Ces menaces interviennent dans un contexte où plusieurs cas d'exécutions extrajudiciaires ont déjà été documentés dans la région, notamment au cours du mois de mai 2025, alimentant les craintes des organisations de défense des droits humains.
L'ONG Conscience Africaine a publié un communiqué condamnant fermement ces arrestations. L'organisation dénonce plusieurs violations graves :
Le non-respect des procédures judiciaires régulières, la détention illégale de civils non armés incluant des personnes particulièrement vulnérables, et l'application d'une logique de responsabilité collective contraire au principe fondamental de responsabilité pénale individuelle.
L'ONG rappelle que ces pratiques violent à la fois le droit camerounais et les engagements internationaux du pays en matière de droits humains. Elle exige la libération immédiate des détenus et l'ouverture d'une enquête indépendante sur ces événements.
Cet épisode s'inscrit dans une escalade de violence préoccupante qui frappe les régions anglophones du Cameroun depuis 2016. Alors que les groupes séparatistes multiplient leurs actions contre les symboles de l'État, les forces de sécurité répondent souvent par des mesures disproportionnées qui touchent principalement les populations civiles.

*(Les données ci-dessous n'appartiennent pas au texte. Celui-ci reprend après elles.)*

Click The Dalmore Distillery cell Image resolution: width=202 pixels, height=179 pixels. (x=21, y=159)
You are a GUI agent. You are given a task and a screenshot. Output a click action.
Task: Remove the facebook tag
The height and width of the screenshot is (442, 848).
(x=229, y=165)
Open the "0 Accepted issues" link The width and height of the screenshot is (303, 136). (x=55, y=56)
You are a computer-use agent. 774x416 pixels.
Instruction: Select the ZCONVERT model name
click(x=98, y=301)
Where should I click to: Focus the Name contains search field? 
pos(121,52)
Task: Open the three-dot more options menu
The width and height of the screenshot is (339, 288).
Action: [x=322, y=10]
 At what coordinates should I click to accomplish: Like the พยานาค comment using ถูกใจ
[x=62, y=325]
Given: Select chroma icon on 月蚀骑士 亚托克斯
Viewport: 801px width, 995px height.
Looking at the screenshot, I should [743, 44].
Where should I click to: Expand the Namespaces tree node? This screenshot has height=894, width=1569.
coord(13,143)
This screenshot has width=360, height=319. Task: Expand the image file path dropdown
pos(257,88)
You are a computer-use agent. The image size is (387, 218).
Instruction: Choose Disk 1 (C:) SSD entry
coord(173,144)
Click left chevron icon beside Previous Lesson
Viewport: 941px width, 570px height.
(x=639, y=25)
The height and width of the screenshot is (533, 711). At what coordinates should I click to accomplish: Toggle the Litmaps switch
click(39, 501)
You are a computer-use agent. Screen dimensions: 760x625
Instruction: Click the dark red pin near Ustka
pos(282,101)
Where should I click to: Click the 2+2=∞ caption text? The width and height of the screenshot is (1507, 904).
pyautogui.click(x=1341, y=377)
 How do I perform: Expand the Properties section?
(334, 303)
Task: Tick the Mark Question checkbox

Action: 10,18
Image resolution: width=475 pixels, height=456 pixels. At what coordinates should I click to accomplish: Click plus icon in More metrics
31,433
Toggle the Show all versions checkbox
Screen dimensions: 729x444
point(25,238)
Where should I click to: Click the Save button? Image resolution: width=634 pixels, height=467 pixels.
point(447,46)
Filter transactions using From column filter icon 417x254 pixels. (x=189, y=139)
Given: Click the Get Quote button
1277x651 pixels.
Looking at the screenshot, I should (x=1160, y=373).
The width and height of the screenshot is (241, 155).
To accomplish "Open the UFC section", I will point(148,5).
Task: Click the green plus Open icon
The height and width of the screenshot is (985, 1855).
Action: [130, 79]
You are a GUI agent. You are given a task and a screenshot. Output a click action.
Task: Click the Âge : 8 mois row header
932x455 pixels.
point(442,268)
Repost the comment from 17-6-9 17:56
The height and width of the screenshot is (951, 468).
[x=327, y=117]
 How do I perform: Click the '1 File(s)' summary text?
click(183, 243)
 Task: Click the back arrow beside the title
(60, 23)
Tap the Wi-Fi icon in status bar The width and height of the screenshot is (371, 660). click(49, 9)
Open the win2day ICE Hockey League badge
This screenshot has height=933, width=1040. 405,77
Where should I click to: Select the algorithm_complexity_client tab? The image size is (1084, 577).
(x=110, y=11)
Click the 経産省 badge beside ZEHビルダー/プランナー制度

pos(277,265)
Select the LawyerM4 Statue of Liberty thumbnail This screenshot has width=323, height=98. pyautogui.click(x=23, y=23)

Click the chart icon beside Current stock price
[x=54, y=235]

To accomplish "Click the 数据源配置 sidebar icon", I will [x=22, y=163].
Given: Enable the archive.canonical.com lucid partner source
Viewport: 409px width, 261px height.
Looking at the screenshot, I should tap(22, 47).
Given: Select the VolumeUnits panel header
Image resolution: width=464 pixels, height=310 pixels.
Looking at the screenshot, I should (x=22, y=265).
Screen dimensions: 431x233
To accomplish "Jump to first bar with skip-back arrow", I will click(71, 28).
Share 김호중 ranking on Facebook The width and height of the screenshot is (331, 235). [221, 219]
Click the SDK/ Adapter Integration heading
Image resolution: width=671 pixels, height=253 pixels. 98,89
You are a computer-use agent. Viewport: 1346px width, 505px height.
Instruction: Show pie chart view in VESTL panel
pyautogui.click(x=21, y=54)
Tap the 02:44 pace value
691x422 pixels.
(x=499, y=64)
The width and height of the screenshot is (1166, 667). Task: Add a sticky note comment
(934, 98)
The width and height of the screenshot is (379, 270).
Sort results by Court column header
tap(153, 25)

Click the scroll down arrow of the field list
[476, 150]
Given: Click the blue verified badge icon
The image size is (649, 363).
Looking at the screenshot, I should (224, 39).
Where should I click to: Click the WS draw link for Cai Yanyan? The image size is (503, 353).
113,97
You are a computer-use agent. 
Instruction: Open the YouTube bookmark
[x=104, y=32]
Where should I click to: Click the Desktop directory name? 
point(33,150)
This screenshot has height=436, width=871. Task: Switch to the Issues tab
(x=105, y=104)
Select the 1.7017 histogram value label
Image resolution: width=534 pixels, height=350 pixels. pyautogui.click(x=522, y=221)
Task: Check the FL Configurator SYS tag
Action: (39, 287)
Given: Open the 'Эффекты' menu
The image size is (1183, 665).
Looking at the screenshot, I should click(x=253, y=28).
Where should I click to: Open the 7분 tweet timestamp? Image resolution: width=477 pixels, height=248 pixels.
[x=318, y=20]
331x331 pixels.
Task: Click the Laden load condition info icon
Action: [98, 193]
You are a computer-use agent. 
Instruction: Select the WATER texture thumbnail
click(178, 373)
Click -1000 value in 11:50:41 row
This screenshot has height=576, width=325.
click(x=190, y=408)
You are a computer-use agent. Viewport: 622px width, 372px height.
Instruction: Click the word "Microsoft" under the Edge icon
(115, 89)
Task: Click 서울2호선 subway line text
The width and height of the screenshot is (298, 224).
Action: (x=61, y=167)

Les organisations humanitaires s'alarment de cette dérive qui voit les civils pris en étau entre les belligérants. La détention de nourrissons, cas particulièrement choquant, illustre jusqu'où peut mener cette logique de guerre totale où les innocents paient le prix fort.
Dans ce contexte d'enlisement, la communauté internationale appelle régulièrement les parties au conflit à privilégier le dialogue et à épargner les populations civiles. Les événements de Ndop montrent que cet appel reste largement lettre morte sur le terrain, où la violence engendre la violence dans un cycle apparemment sans fin.